BEGIN

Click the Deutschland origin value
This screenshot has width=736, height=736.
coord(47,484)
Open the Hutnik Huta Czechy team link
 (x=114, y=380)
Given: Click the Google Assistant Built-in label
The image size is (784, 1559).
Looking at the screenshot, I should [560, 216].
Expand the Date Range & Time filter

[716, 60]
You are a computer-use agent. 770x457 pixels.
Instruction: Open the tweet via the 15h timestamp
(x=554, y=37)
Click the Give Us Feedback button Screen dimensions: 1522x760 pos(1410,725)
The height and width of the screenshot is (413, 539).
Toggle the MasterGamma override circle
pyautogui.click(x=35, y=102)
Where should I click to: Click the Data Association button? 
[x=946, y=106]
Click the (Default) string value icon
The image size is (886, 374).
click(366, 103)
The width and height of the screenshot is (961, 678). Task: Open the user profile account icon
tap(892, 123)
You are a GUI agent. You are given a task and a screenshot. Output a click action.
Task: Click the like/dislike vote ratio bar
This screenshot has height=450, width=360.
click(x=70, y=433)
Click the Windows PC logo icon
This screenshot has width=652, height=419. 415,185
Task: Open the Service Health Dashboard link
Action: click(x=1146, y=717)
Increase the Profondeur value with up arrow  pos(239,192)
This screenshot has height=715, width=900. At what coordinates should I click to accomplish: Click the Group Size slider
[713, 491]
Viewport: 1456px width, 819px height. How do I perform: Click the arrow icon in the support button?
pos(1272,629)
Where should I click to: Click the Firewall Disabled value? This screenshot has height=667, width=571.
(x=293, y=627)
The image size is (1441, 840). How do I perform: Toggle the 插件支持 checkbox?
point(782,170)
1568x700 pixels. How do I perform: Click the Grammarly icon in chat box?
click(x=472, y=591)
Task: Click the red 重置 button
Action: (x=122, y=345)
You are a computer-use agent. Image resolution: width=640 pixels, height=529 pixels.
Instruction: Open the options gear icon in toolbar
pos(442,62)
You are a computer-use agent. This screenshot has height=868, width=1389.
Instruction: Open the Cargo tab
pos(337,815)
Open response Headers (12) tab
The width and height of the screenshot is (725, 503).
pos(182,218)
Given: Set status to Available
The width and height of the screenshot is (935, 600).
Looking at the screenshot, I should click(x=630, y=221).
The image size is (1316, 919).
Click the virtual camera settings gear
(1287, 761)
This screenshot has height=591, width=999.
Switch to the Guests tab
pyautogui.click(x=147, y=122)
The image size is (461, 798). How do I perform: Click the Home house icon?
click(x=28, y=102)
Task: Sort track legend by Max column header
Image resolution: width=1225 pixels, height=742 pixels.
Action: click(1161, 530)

END

> [ACTIVITY]
Every line of the listing that includes "computer" must be shown.

> [EXERCISE SOLUTION]
You are a computer-use agent. 770x457 pixels.
You are a computer-use agent. Image resolution: width=640 pixels, height=529 pixels.
You are a computer-use agent. This screenshot has height=868, width=1389.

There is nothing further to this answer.